In this paper, we present a visual simultaneous localization and mapping (SLAM) system which integrates measurements from multiple cameras to achieve robust pose tracking for autonomous navigation of micro aerial vehicles (MAVs) in unknown complex environments. We analyze the iterative optimizations for pose tracking and map refinement of visual SLAM in multi-camera cases. The analysis ensures the soundness and accuracy of each optimization update. A well-known monocular visual SLAM system is extended to utilize two cameras with non-overlapping fields of view (FOVs) in the final implementation. The resulting visual SLAM system enables autonomous navigation of an MAV in complex scenarios. The theory behind this system can easily be extended to multi-camera configurations, when the onboard computational capability allows this.
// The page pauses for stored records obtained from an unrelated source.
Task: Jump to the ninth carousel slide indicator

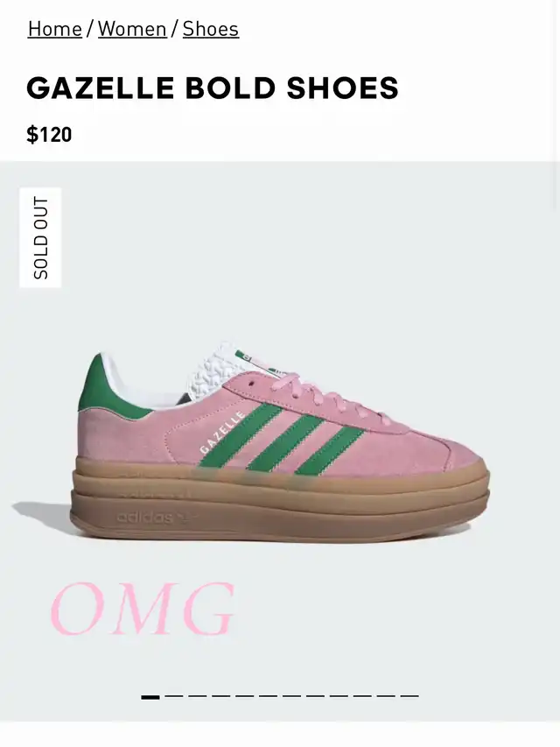Action: click(339, 696)
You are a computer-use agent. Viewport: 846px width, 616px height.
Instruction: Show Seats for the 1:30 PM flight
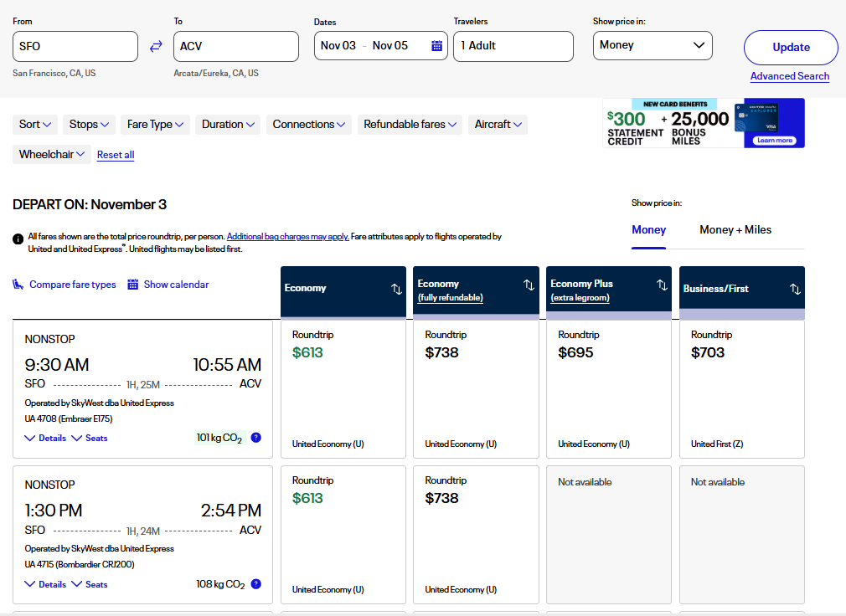pos(90,584)
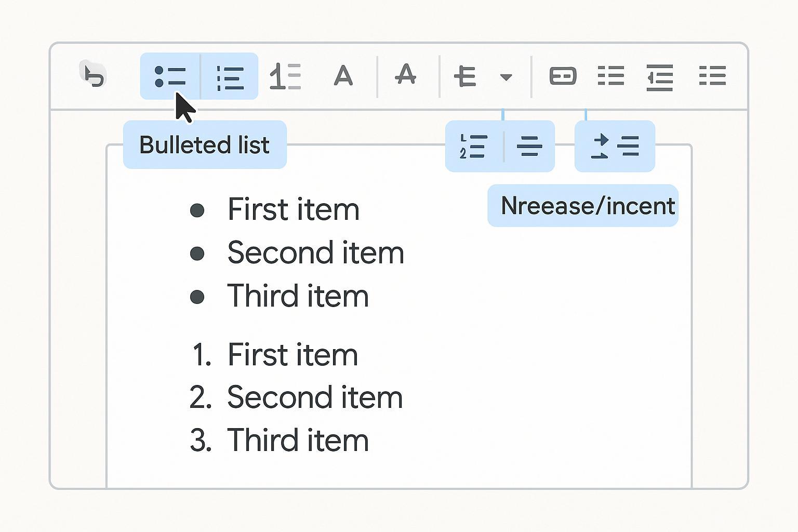
Task: Click the undo arrow icon
Action: tap(94, 76)
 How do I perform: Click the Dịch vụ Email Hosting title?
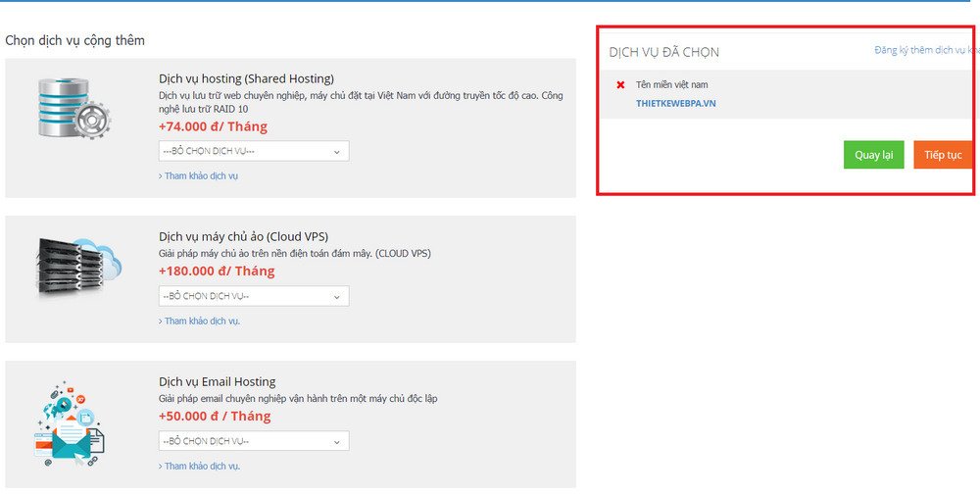(217, 381)
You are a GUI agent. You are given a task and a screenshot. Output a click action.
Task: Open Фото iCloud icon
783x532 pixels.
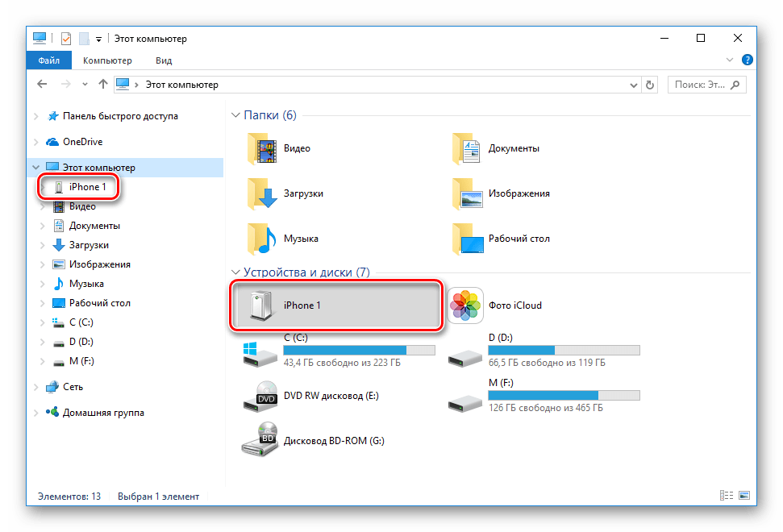pos(465,306)
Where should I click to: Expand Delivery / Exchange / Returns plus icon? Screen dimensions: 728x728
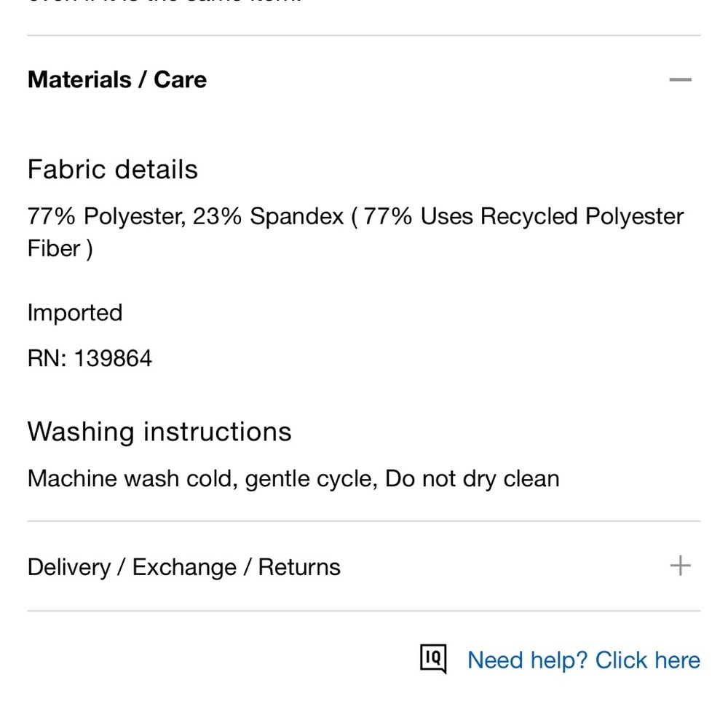pos(680,566)
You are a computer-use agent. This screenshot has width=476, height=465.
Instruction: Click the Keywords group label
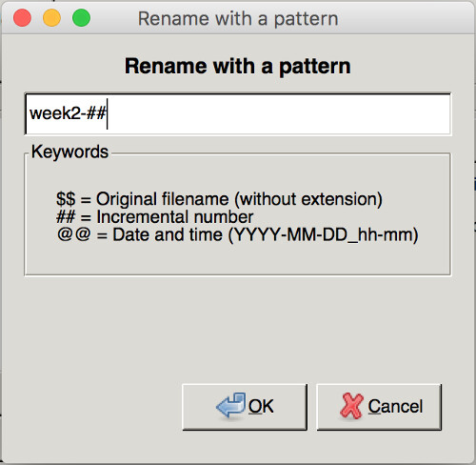pos(69,152)
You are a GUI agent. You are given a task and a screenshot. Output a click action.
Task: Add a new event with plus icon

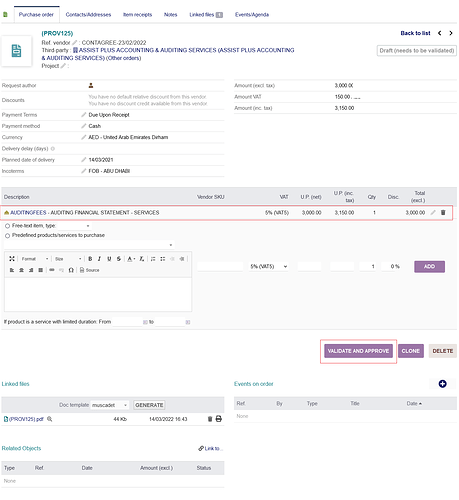pyautogui.click(x=442, y=384)
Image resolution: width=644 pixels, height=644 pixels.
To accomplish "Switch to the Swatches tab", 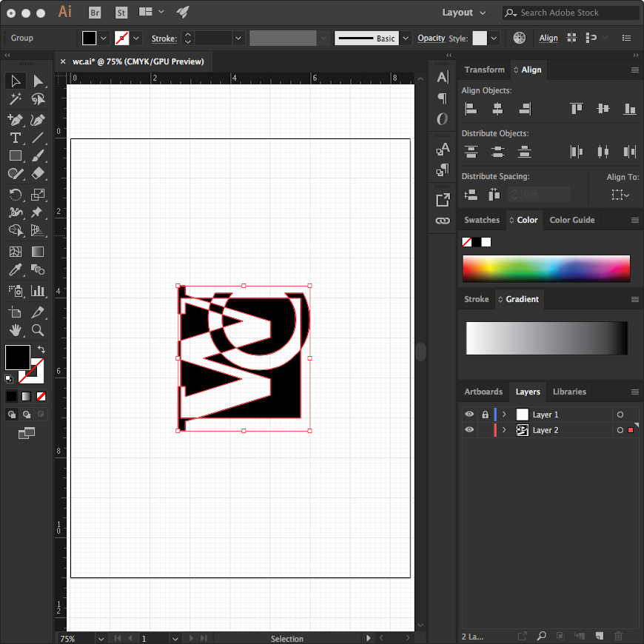I will (482, 220).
For operations in large-scale environments, we modify the resulting visual SLAM system to be a constant-time robust visual odometry. To form a full visual SLAM system, we further implement an efficient back-end for loop closing. The back-end maintains a keyframe-based global map, which is also used for loop-closure detection. An adaptive-window pose-graph optimization method is proposed to refine keyframe poses of the global map and thus correct pose drift that is inherent in the visual odometry. We demonstrate the efficiency of the proposed visual SLAM system for applications onboard of MAVs in experiments with both autonomous and manual flights. The pose tracking results are compared with ground truth data provided by an external tracking system.